It was removed by a military coup, dissolved by court order some years ago, its successor also dissolved by court order and a subsequent leader banned from politics because he hosted a cookery show on TV, a new category of law was introduced as a pretext for another court to seize the assets of its leader who himself was convicted of a crime in a case in which, according at least to some authorities, no law was broken and no complaint ever received -- yet Thai Rak Thai has claimed another victory in Thai politics.

As the next general election approaches, due to be held on July 3rd unless there is another military intervention, attention -- at least some attention -- is being placed upon the manifestoes presented by the numerous political parties fielding candidates. Prior to Thai Rak Thai's landslide victory in 2001, few if any political parties bothered with anything resembling a credible ideology. The only one that made an effort to do this, the Thai Communist Party, has been banned for decades. Instead, politicians presented themselves as honest, virtuous and successful people who, according to Buddhist principles, are good because they are rich, owing to the effects of good and bad karma over various incarnations. A politician campaigning would be paraded as a great leader and people would be permitted to gaze upon his (occasionally her but less commonly) visage from afar. This process was ended by Thaksin Shinawatra, the creator of the Thai Rak Thai alliance, who went into the crowds as an ordinary person and welcomed interaction. This approach was mirrored at the party level with the creation of a manifesto for the Thai Rak Thai election campaign that made specific promises, some at least of which were kept (contradictions within different groups in the alliance, as well as normal political processes, made it impossible to satisfy all promises).

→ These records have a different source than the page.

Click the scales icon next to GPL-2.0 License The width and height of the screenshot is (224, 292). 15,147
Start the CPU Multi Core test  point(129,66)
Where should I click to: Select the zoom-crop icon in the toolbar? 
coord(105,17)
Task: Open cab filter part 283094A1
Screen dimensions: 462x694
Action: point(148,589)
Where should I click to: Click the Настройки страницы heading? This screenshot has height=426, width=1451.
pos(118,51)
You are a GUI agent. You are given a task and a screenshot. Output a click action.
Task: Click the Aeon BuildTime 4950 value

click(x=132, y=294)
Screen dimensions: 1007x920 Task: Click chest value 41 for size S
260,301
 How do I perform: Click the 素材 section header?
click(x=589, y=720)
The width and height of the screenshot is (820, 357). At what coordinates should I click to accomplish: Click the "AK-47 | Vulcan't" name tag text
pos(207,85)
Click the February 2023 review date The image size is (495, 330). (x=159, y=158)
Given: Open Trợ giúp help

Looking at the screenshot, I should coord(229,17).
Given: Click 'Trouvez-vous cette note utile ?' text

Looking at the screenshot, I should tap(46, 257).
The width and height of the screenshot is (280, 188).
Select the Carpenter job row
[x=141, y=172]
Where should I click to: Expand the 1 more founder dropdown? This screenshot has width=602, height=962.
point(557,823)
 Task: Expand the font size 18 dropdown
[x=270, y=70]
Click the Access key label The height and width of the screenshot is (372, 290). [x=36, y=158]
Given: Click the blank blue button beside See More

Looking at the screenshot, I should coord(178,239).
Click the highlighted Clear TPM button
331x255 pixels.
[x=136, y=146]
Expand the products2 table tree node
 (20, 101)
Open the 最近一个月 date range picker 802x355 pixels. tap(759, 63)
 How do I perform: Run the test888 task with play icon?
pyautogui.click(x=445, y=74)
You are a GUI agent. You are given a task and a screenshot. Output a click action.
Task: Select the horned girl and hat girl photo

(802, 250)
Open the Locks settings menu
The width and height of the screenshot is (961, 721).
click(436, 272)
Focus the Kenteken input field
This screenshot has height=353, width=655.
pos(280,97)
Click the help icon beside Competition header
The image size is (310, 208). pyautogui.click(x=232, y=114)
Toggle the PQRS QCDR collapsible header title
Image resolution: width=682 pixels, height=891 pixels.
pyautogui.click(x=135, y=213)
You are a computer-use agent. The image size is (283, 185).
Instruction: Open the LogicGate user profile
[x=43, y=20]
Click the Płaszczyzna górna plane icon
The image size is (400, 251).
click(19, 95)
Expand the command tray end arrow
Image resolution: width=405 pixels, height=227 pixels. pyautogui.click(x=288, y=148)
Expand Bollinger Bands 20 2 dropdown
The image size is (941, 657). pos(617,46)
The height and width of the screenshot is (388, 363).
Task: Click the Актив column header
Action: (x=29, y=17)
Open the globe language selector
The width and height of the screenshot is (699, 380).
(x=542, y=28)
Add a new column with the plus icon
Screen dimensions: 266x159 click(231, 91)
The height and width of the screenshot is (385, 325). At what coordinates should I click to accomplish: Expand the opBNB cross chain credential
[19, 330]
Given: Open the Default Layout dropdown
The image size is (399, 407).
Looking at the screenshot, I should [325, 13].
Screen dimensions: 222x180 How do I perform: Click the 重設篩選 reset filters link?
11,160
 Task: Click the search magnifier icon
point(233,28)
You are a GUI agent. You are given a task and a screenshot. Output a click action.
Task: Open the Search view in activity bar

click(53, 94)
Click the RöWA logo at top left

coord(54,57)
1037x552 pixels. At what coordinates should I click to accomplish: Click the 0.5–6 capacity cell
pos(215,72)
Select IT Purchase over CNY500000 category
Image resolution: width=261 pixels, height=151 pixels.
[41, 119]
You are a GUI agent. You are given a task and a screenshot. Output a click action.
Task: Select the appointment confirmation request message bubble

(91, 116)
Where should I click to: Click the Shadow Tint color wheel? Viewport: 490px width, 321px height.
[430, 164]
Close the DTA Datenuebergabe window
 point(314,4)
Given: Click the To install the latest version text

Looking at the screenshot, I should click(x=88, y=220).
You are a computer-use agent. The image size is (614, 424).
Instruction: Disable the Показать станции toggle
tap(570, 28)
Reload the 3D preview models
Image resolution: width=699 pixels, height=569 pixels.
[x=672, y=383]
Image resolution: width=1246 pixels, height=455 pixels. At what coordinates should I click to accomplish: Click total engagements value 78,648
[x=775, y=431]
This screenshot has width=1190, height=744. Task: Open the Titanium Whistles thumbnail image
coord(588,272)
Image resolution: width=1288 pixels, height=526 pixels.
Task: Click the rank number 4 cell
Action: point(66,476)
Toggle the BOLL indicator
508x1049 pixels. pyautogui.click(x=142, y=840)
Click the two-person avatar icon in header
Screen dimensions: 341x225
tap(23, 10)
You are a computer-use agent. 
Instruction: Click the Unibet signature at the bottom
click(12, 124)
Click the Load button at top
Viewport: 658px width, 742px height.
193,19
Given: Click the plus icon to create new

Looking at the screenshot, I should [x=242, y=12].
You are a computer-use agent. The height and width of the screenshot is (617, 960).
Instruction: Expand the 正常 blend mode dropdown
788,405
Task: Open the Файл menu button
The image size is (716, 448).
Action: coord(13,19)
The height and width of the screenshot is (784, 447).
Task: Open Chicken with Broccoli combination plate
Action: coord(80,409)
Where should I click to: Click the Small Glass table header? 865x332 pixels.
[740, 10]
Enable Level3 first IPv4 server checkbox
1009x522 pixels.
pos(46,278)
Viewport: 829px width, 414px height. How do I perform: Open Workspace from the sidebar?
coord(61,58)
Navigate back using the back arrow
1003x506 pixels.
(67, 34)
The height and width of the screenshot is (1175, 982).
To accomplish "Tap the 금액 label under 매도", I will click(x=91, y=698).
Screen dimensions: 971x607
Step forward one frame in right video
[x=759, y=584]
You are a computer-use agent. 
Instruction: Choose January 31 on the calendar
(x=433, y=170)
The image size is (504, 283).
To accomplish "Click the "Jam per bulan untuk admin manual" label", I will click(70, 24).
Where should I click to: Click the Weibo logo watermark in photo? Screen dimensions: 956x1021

Now, in 2011, all parties are required to provide specific promises and even if not many of them are really credible, then at least they are talking about something rather than how virtuous they individually are. The second aspect of Thai Rak Thai's victory in this regard is the nature of the battleground of ideology. This centres upon such issues as means of mitigating rural indebtedness, improving the minimum wage, intervening in the price of commodities and so forth. As mentioned, not all of these manifestoes are very credible -- some are clearly nonsensical and hopelessly without any consideration of how to pay for proposed policies and others are obviously cynical attempts at cheapening the terms of debate (e.g. the ruling military-backed Democrat party). Most are just populist in nature and lack the ideology underpinning the Thai Rak Thai approach (i.e. the need to move away from low labour cost manufacturing in the face of emerging Chinese competitiveness and to diversify to reduce the threat of external environmental threats).

This leads to a curious unevenness in political discourse in Thailand. No large party, for example, questions the role of the state in leading the economy and distributing resources. The civil service is recognized in society as a whole (although not in all of the foreign business community) as being the appropriate means of enacting policies and changing economy and society. There is also an enormous vacuum at the centre of the political discourse concerning constitutional matters which is subject to a total ban -- even writing for a website in another country I am not even going to mention what I cannot talk about, given the level of repression introduced during the Abhisit regime. This situation, clearly, will work better in the short-term than in the long-term.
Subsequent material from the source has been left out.